* [Work to be completed]:
Arrange every line of the entries below as a numbered list, leaving out any blank lines.

* [Provided data]:
START

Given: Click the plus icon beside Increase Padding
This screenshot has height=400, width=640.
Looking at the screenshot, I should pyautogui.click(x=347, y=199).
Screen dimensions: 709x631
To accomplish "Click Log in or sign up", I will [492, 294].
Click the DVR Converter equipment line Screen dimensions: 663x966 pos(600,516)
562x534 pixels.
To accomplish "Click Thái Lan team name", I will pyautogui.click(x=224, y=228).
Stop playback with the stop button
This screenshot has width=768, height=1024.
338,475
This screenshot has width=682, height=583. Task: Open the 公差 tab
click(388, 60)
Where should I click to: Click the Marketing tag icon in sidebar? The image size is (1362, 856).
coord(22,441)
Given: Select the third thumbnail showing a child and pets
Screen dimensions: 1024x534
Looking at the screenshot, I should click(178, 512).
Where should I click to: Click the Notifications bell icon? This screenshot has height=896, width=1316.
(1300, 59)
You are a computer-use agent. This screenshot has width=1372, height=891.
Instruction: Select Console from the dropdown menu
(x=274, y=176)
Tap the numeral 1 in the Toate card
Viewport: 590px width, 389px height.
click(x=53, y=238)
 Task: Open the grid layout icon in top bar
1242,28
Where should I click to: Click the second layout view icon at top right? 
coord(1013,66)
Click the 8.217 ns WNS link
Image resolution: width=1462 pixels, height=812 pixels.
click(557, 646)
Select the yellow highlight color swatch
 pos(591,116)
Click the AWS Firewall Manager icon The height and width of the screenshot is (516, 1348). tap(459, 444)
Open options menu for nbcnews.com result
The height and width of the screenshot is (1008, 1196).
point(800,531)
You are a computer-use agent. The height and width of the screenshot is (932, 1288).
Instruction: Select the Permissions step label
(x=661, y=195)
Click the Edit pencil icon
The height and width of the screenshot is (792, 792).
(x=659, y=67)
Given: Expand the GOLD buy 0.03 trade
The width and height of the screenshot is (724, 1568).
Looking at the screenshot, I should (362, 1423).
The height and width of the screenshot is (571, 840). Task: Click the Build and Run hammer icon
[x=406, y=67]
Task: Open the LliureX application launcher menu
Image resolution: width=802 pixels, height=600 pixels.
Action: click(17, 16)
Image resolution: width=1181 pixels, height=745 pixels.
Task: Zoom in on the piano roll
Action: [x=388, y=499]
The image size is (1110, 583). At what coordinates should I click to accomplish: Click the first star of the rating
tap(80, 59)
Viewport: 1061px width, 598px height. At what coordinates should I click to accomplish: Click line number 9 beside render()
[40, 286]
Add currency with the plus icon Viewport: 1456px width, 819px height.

END

* [Solution to this exercise]:
1. Given: Click the plus icon beside Increase Padding
2. This screenshot has height=400, width=640.
3. Looking at the screenshot, I should pyautogui.click(x=347, y=199).
4. Screen dimensions: 709x631
5. To accomplish "Click Log in or sign up", I will [492, 294].
6. Click the DVR Converter equipment line Screen dimensions: 663x966 pos(600,516)
7. 562x534 pixels.
8. To accomplish "Click Thái Lan team name", I will pyautogui.click(x=224, y=228).
9. Stop playback with the stop button
10. This screenshot has width=768, height=1024.
11. 338,475
12. This screenshot has width=682, height=583. Task: Open the 公差 tab
13. click(388, 60)
14. Where should I click to: Click the Marketing tag icon in sidebar? The image size is (1362, 856).
15. coord(22,441)
16. Given: Select the third thumbnail showing a child and pets
17. Screen dimensions: 1024x534
18. Looking at the screenshot, I should click(178, 512).
19. Where should I click to: Click the Notifications bell icon? This screenshot has height=896, width=1316.
20. (1300, 59)
21. You are a computer-use agent. This screenshot has width=1372, height=891.
22. Instruction: Select Console from the dropdown menu
23. (x=274, y=176)
24. Tap the numeral 1 in the Toate card
25. Viewport: 590px width, 389px height.
26. click(x=53, y=238)
27.  Task: Open the grid layout icon in top bar
28. 1242,28
29. Where should I click to: Click the second layout view icon at top right? 
30. coord(1013,66)
31. Click the 8.217 ns WNS link
32. Image resolution: width=1462 pixels, height=812 pixels.
33. click(557, 646)
34. Select the yellow highlight color swatch
35.  pos(591,116)
36. Click the AWS Firewall Manager icon The height and width of the screenshot is (516, 1348). tap(459, 444)
37. Open options menu for nbcnews.com result
38. The height and width of the screenshot is (1008, 1196).
39. point(800,531)
40. You are a computer-use agent. The height and width of the screenshot is (932, 1288).
41. Instruction: Select the Permissions step label
42. (x=661, y=195)
43. Click the Edit pencil icon
44. The height and width of the screenshot is (792, 792).
45. (x=659, y=67)
46. Given: Expand the GOLD buy 0.03 trade
47. The width and height of the screenshot is (724, 1568).
48. Looking at the screenshot, I should (362, 1423).
49. The height and width of the screenshot is (571, 840). Task: Click the Build and Run hammer icon
50. [x=406, y=67]
51. Task: Open the LliureX application launcher menu
52. Image resolution: width=802 pixels, height=600 pixels.
53. Action: click(17, 16)
54. Image resolution: width=1181 pixels, height=745 pixels.
55. Task: Zoom in on the piano roll
56. Action: [x=388, y=499]
57. The image size is (1110, 583). At what coordinates should I click to accomplish: Click the first star of the rating
58. tap(80, 59)
59. Viewport: 1061px width, 598px height. At what coordinates should I click to accomplish: Click line number 9 beside render()
60. [40, 286]
61. Add currency with the plus icon Viewport: 1456px width, 819px height.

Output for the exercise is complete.